### Exercise aim
Look through the entries below. Say how many lines include "scrollbar", with nothing added.

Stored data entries
▬▬▬▬▬▬▬▬▬▬

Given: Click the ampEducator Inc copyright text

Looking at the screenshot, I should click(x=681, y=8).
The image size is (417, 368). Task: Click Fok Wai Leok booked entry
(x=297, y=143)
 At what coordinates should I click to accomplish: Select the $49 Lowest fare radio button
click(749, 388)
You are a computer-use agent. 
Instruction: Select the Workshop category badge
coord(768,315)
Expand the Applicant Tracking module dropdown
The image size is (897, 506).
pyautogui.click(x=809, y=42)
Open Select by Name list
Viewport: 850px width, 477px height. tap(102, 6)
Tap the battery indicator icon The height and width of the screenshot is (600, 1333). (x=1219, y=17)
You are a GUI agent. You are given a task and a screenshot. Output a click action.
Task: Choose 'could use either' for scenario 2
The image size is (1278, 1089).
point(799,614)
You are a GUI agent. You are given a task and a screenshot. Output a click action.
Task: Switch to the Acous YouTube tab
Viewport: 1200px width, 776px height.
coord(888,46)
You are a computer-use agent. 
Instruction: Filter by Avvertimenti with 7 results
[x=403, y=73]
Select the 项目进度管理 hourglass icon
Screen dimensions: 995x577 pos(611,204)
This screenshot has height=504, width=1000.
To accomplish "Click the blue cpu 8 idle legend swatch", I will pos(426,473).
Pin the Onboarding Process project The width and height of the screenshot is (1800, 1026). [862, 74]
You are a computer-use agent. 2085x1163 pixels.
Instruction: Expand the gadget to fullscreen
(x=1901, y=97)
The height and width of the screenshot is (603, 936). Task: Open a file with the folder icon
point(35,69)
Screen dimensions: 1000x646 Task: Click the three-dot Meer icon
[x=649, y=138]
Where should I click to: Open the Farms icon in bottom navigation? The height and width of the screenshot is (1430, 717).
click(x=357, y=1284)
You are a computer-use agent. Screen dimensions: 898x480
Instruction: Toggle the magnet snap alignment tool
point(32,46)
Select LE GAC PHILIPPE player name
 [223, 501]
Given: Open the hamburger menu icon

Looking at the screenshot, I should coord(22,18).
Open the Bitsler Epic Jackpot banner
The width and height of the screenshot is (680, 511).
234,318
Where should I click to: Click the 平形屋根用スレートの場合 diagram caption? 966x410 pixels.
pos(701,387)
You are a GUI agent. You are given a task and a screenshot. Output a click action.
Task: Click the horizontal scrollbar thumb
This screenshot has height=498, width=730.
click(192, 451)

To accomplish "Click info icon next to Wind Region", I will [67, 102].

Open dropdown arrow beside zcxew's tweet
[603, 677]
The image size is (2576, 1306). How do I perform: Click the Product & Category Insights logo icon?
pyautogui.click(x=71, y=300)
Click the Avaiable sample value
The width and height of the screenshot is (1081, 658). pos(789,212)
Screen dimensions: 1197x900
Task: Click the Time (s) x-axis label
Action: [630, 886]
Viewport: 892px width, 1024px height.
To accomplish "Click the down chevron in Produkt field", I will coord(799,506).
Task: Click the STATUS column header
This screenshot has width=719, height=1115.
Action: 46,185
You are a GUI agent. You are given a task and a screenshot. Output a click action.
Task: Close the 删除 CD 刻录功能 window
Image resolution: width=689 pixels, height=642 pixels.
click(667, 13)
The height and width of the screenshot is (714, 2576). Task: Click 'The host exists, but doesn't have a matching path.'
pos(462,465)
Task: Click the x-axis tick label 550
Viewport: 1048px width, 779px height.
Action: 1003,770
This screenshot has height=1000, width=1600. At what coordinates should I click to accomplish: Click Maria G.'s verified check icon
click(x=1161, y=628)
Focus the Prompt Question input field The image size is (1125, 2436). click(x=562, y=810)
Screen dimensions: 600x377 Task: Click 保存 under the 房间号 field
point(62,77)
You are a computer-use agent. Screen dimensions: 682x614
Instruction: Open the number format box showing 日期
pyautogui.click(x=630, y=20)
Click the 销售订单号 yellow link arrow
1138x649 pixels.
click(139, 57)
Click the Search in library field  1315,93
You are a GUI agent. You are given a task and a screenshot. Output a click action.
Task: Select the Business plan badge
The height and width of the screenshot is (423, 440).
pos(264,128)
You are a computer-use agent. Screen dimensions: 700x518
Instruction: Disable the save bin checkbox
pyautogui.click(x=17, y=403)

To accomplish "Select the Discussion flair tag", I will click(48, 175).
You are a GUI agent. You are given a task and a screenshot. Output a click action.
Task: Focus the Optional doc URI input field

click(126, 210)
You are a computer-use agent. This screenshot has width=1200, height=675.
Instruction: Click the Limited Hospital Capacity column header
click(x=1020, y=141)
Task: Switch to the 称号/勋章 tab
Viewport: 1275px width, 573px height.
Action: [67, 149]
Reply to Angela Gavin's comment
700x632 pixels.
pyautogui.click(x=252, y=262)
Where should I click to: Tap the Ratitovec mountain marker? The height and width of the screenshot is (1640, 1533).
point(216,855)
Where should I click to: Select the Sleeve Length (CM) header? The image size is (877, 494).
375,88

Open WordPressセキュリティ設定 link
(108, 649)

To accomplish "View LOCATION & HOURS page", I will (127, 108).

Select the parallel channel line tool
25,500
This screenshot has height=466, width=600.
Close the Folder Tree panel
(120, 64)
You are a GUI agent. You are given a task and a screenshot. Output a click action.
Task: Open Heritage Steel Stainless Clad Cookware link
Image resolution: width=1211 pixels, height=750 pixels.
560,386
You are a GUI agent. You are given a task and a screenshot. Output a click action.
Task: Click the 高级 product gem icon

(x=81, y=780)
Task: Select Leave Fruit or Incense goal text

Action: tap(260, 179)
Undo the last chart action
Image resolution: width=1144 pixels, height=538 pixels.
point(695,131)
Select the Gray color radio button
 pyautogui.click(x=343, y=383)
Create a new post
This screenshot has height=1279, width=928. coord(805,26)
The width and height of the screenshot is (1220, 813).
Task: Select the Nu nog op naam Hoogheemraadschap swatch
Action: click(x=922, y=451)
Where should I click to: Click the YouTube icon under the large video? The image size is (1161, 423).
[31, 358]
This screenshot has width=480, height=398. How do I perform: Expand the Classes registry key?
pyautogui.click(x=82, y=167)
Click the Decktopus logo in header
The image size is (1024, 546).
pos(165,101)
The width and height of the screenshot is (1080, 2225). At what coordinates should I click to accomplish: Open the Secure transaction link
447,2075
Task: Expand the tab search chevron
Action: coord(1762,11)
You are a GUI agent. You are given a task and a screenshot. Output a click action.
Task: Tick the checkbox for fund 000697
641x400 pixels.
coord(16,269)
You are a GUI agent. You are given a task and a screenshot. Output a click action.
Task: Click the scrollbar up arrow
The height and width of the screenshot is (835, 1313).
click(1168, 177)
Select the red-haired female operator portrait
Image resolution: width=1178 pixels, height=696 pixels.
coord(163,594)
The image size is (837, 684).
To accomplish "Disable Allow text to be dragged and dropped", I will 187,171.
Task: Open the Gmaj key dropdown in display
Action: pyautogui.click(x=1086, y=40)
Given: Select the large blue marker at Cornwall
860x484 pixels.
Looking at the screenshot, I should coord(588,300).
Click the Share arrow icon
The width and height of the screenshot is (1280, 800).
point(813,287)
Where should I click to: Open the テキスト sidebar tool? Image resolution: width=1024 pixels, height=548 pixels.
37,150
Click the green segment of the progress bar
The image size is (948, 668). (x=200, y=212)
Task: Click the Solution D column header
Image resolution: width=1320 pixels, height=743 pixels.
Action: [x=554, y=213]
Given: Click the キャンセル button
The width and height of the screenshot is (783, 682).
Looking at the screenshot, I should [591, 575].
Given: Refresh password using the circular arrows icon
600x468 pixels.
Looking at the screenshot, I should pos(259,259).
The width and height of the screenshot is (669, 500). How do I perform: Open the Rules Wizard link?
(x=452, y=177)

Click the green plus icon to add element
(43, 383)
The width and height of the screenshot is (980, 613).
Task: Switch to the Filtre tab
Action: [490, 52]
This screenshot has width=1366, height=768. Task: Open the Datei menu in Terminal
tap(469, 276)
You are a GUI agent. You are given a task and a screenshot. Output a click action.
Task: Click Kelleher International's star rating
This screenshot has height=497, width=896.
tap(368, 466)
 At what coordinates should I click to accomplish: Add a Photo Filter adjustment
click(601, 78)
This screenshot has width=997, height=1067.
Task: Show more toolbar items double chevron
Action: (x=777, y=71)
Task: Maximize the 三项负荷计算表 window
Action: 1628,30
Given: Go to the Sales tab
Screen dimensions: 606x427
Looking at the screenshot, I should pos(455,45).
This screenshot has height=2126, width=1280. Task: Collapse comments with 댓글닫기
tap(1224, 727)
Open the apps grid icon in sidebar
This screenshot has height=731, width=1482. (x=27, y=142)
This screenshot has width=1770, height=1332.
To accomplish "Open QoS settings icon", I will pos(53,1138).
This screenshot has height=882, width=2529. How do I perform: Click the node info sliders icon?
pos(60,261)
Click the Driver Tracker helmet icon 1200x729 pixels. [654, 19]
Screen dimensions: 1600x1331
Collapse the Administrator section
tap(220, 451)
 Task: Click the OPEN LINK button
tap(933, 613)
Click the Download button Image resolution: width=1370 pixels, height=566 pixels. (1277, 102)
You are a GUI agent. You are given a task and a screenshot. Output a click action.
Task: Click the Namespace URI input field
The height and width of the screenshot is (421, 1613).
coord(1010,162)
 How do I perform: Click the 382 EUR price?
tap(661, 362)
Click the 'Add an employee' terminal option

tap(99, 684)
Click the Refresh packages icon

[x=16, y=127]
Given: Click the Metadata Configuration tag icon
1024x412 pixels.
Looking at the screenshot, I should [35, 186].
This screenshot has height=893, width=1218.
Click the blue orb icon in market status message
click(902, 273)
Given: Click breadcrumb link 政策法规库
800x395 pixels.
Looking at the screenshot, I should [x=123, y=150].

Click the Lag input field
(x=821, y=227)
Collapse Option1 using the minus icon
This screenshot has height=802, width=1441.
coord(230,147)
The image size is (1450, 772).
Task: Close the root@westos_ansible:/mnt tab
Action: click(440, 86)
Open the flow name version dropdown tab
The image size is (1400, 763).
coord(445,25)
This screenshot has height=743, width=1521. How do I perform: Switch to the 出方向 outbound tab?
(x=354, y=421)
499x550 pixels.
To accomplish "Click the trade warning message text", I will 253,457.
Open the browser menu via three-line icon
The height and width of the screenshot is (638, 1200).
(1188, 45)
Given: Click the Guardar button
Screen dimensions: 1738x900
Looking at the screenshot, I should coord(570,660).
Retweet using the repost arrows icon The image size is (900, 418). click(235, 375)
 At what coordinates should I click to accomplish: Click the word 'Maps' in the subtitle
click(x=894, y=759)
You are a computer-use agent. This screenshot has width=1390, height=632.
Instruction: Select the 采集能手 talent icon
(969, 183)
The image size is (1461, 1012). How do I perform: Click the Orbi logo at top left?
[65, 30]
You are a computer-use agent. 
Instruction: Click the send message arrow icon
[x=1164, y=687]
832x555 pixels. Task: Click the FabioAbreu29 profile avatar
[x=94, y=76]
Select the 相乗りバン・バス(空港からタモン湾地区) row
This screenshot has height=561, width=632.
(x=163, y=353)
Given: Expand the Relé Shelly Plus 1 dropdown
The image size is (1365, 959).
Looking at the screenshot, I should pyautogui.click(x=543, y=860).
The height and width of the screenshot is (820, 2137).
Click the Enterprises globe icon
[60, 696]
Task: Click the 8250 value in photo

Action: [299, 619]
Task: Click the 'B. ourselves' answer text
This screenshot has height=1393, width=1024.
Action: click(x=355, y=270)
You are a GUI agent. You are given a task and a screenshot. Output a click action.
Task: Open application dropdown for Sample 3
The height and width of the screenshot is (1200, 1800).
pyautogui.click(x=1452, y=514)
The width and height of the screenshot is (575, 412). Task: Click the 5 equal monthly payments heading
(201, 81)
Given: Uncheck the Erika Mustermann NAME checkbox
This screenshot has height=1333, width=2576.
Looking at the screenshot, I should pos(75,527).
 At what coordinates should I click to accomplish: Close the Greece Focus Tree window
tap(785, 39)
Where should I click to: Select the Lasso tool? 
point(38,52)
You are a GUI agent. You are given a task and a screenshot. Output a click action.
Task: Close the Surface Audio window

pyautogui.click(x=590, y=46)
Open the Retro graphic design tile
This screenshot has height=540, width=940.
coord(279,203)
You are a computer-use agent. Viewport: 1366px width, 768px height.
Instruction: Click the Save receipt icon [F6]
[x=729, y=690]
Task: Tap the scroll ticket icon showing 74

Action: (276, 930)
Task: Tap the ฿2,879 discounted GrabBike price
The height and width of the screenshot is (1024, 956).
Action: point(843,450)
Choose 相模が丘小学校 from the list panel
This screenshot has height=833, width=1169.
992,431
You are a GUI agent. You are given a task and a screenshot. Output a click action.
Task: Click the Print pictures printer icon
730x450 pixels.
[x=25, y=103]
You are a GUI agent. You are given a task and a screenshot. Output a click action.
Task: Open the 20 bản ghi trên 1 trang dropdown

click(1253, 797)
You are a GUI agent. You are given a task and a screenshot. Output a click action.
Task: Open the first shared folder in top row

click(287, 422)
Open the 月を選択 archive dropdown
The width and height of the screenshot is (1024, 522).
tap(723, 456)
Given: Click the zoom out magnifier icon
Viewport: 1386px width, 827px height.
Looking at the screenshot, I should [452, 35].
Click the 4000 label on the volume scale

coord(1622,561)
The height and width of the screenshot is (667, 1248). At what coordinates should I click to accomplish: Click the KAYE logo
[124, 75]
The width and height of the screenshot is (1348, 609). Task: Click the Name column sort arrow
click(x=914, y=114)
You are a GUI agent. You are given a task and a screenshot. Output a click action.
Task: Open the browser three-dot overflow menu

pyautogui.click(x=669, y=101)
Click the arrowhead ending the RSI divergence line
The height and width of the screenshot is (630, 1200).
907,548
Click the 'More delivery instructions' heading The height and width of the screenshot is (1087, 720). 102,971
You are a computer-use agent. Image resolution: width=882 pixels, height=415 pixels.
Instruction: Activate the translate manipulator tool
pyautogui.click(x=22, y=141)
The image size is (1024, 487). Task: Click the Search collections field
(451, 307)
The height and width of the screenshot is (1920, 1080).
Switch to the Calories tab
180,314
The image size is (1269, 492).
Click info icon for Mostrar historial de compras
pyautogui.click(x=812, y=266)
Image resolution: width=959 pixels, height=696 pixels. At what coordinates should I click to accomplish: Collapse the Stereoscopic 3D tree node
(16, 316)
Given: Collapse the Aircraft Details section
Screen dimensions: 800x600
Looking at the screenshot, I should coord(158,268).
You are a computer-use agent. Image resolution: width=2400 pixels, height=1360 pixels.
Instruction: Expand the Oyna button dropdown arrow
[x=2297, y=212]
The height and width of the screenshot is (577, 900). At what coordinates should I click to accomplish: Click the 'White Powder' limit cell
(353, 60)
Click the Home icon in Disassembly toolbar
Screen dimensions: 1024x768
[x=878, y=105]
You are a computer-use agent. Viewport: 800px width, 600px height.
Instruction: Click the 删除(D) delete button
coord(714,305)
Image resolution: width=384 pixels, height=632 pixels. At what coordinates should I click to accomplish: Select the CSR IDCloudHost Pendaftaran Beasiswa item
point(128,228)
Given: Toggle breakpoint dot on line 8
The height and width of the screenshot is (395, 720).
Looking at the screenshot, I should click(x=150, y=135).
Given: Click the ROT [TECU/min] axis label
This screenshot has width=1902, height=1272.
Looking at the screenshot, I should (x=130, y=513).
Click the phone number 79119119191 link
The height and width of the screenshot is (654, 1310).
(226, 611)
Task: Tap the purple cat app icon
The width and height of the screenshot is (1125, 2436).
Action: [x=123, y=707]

▬▬▬▬▬▬▬▬▬▬

### Answer to this exercise
2